Am 30.01.2013 19:58, schrieb Paulo Pinto:
Am 30.01.2013 18:18, schrieb dennis luehring:
in real OOP objects are specialized through its virtual method
implementations AND its ctor-parameters (which are similar in very very
few rare cases)

for example pseudo code

class Stream
   virtual read_bytes()...

   class FileStream: Stream
     this(filename)

   class NetworkStream: Stream
     this(tcp_ip,timeout)

Stream[] streams

streams ~= FileStream("c:/temp/test.txt");
streams ~= NetworkStream("123.112.2.1", 1000);

stream[n].read_bytes()

this is a much more common OOP/ctor situation then yours
i think its part of pascal/object delphi to ease the VCL development

but this can be easily reached with an internal CreateInstance routine like

Stream
   virtual Stream CreateInstance()

and
   FileStream implements CreateInstance() with with return new FileStream
   NetworkStream "" with new NetworkStream etc.
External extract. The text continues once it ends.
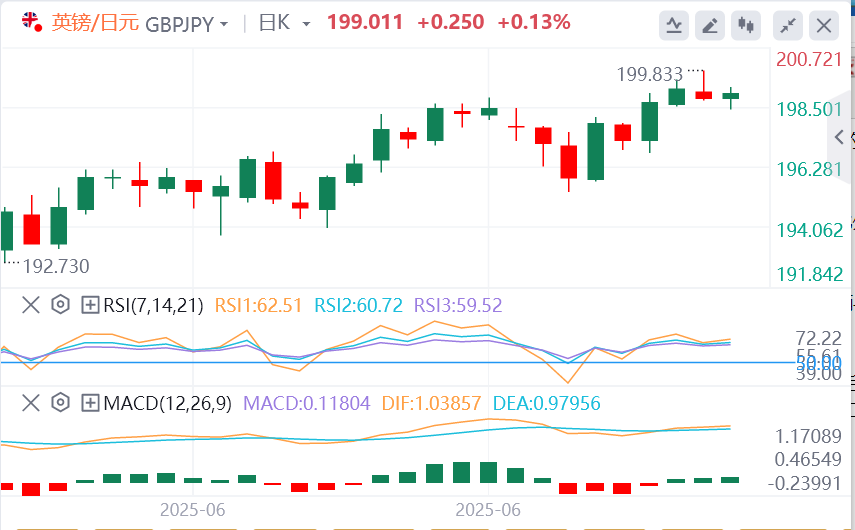Open MACD indicator settings hexagon icon

60,404
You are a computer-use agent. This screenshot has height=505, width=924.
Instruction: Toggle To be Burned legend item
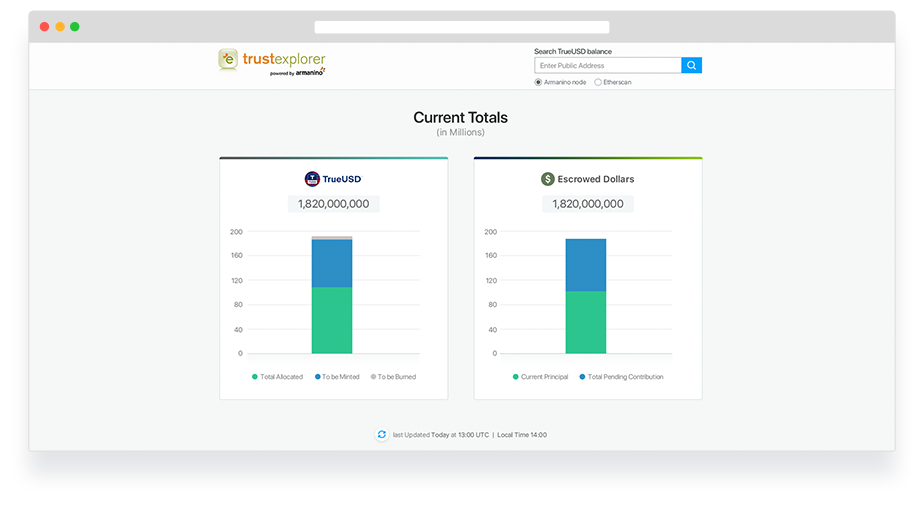(392, 377)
so whats the realy big deal/feature of this "class of"-type except for
very trivial OOP case

Actually there are many definitions what real OOP means.
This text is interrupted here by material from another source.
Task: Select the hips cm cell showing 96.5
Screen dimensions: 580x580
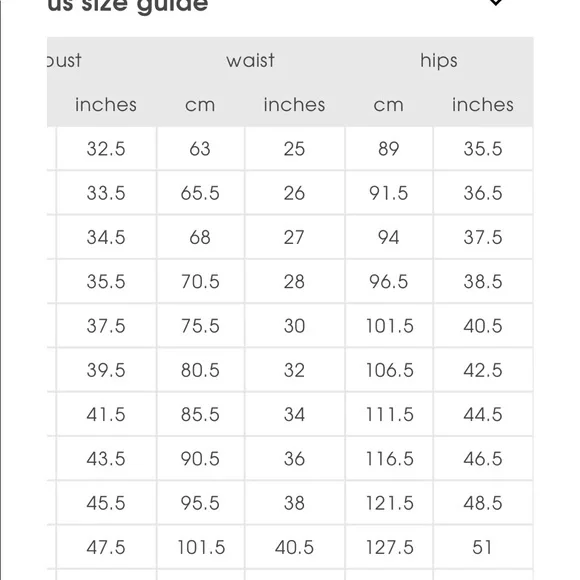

As for Delphi's case, if I am not mistaken it tries to follow the
metaclass concept that Smalltalk has, and Java/.NET have to a certain
extent.

no there aren't many definitions but many many missuse of the concept
you interface is the adaptor, your virtual method code is the special behavior, your ctors parameters are the intialisers of the special behavior - everything else is just a pseudo-procedural style - its not OOP if you need to use casts and ifs on your object-type, thats procedural programming with class-based fake-namespaces

can you give me a small example of the metaclass concept of smalltalk - related to my simple stream example?